(David Berger) Eilmeldung mit einer guten Nachricht aus dem Petitionsausschuss: Die Petition gegen die Unterzeichnung des Migrationspaktes wird derzeit überarbeitet, wird aber ab 11. Dezember wieder voll verfügbar sein. 

Große Aufregung heute in Deutschland, selbst die „Bild“ berichtete darüber: Aufgrund „technischer Schwierigkeiten“ ist die Seite, auf der man in den nächsten vier Wochen gegen die in zwei Wochen geplante Unterzeichnung des Migrationspaktes mit einer Unterschrift petieren kann, so gut wie nicht erreichbar.

Fachleute gehen davon aus, dass die Techniker, die die Internetseite betreuen mit dem Auftrag die Unterzeichnerzahlen möglichst unauffällig stündlich um etwa 1000 zu reduzieren, völlig überfordert sind.
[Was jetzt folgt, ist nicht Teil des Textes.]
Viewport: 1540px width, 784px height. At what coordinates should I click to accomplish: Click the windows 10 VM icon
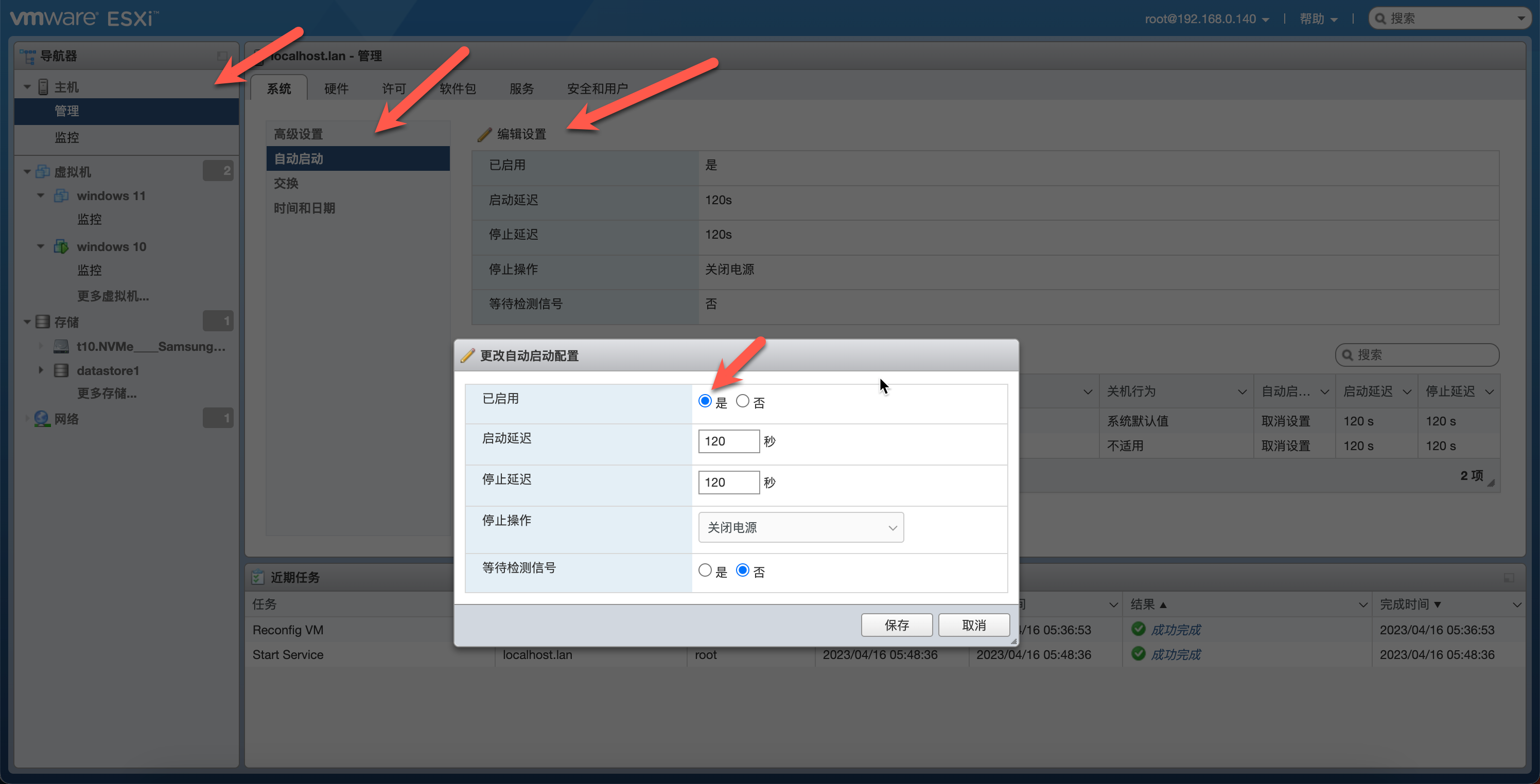click(x=61, y=246)
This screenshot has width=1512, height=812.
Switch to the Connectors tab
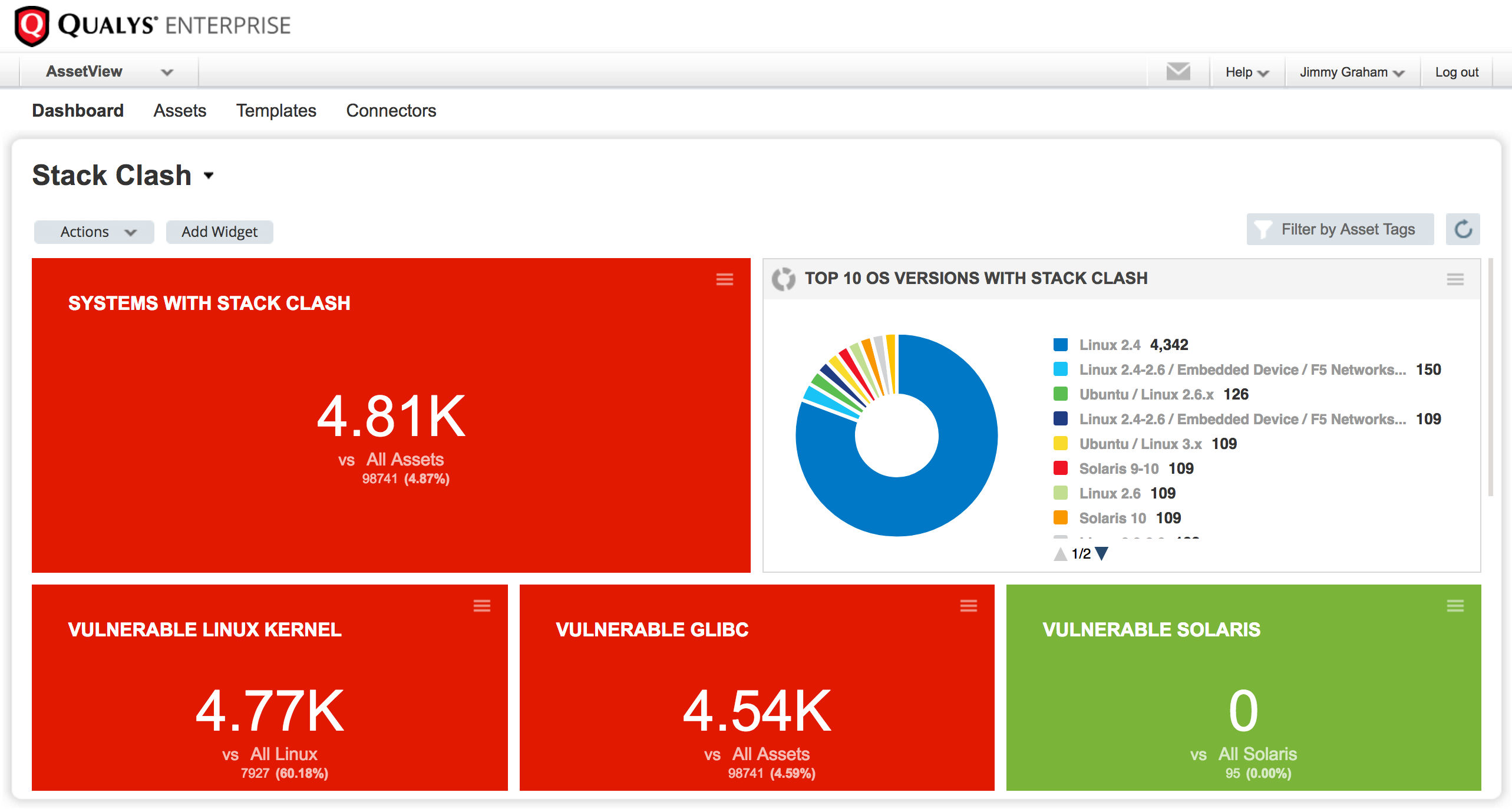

Selbst weniger internetaffinen Petenten war immer wieder aufgefallen, dass die Zahl der Unterzeichner teilweise im Minutentakt um mehr als 2000 zurückging.

In einem internen Gespräch soll Merkel getobt und den an und für sich für seine Souveränität gegenüber Merkels Wünschen bekannten Chef des Petitionsausschusses so angefahren haben, dass er einen Nervenzusammenbruch erlitt und nun wieder auf dem Weg nach China zu einer erneuten Fortbildung ist.

Um die genannten schweren Problem zu beheben, ist die Seite derzeit ganz offline. Es gibt aber keinen Anlass zur Beunruhigung. Spätestens am 11. Dezember soll die Petitionsseite problemlos erreichbar sein, so dass jeder, der das wünscht, dort eine Unterschrift hinterlassen kann.

In einem kurzen Statement äußerte sich der Pressesprecher des Petitionsausschusses äußerst zufrieden. Mit diesem Schritt habe man erneut unter Beweis stellen können, wie ernst man in einer demokratischen Republik die Meinung auch derer, die schon länger da sind, nehme.

Alles wird gut! Wofür leben wir denn im besten Deutschland aller Zeiten?!